Zosia Wand by Mark Harrison

Zosia Wand by Mark Harrison

When I was a child, being a writer was something only educated, wealthy people did.  As the child of a migrant I was expected to follow a solid career.  If I couldn’t be a doctor or a dentist (not a hope!) then I was expected to be a teacher.  I went to work in community theatre (a compromise of sorts).  A week before my 30th birthday I retired.  I had become an accountant in a world where other people were creative.  I completed an MA in Creative Writing.  I wrote and wrote and some plays were produced and some weren’t and 5 novels were written but not published.  A week before my 50th birthday I sat down to write Trust Me.

The Insecurity Imp still sits on my shoulder and nags at me.  I do my best to ignore it and rely on the support of friends and fellow writers.

I was diagnosed with a benign brain tumour when I was 42.  It had grown so large it was pressing on my optic nerve.  My daughters were 7 and 3 and I went from being invincible to staring death straight in the face.  Every day is a bonus now and my priorities are all in the right place.  My children are my reason for staying alive and for realising my own goals.  The two are not incompatible.  I want my daughters to see what’s possible and to seek it for themselves.  I am fortunate to have a supportive partner. This makes everything possible.  Without him everything would be so much harder.  Not impossible, but much harder.

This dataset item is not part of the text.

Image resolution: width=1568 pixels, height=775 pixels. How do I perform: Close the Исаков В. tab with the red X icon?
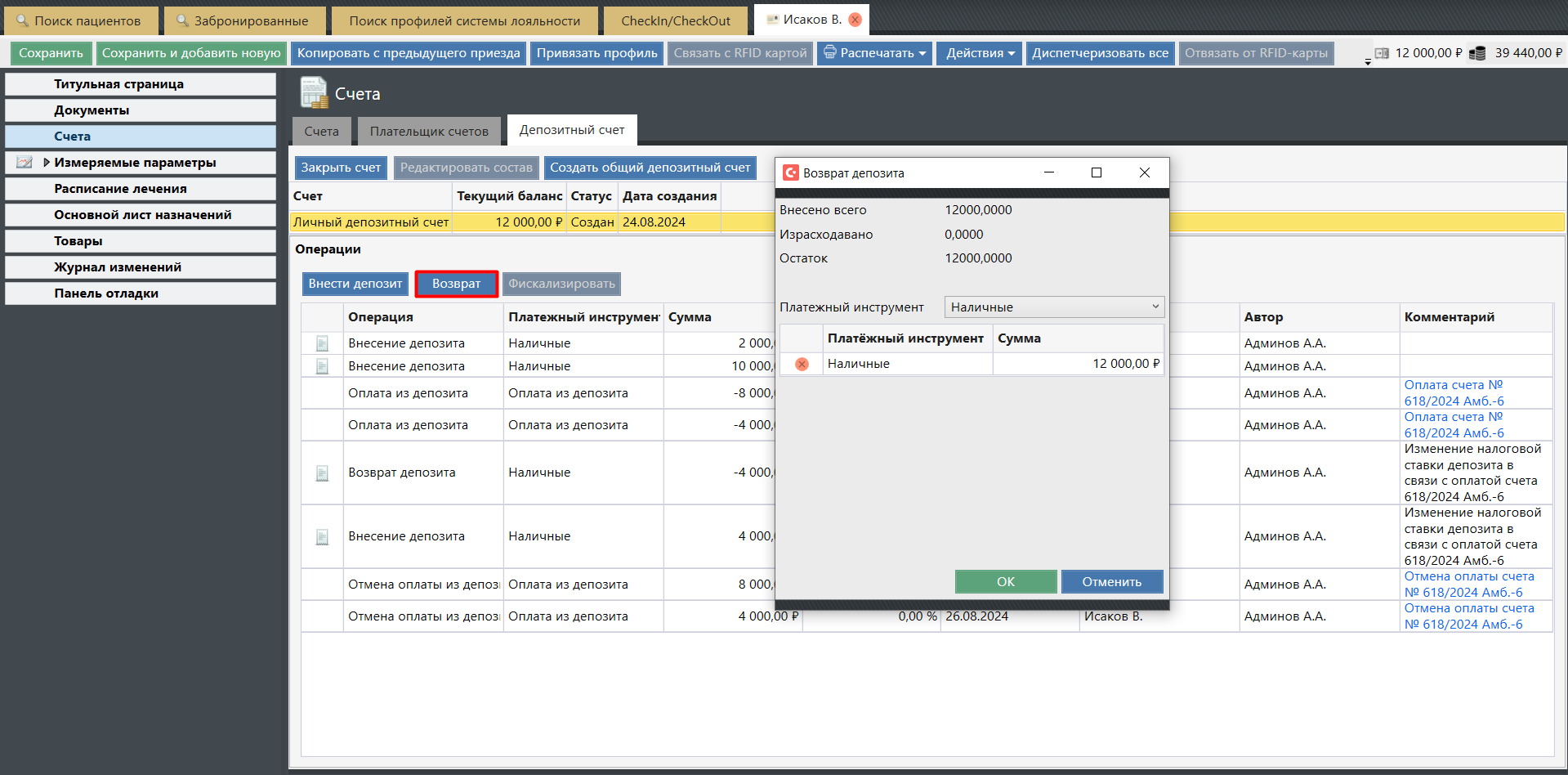855,20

I am proud to be European.  Half Polish and half English, I speak with a strong south London accent but have a foreign name.  The bloody-minded, opinionated, passionate part of me that will not give up is Polish.  The more patient, reasonable, polite part of me is English.  They both play their part.

My stories are full of food.  I like the preparation and the celebration.  Food brings people together.  It brings cultures together.  The sharing of food is a nourishing experience on so many levels.

I need to walk.  I work intensely inside my imagination, at a computer or with a notebook, at a desk, and when I look up I crave movement, the open air, trees, sky, water if possible.  Most of my best ideas come when I’m walking.

I am from a salvaged family.  We were broken across several generations by exile, divorce, alcoholism and mental illness.  What saved us was love from unexpected places.  I learned to nurture my children from an elderly Polish aunt, though she wasn’t a blood relative.  An orphan herself, with no children of her own, she loved us with a passion and she lives on in every act of love I show my children and in every act of love they will one day show their own.  These unexpected relationships fascinate me and are at the heart of everything I write.

I have made a Christmas story book for my children every year since they were toddlers, where they are the protagonists.  These stories captured their characters, their fleeting obsessions, key phrases and little gestures that might otherwise have been forgotten.  I now run workshops to help other people do the same.  You don’t have to be a professional writer to create a story book for your family, and that book may well outlive you.

I can’t do anything useful after 8pm.  TV, wine, chocolate, then bed with a book.  Bliss.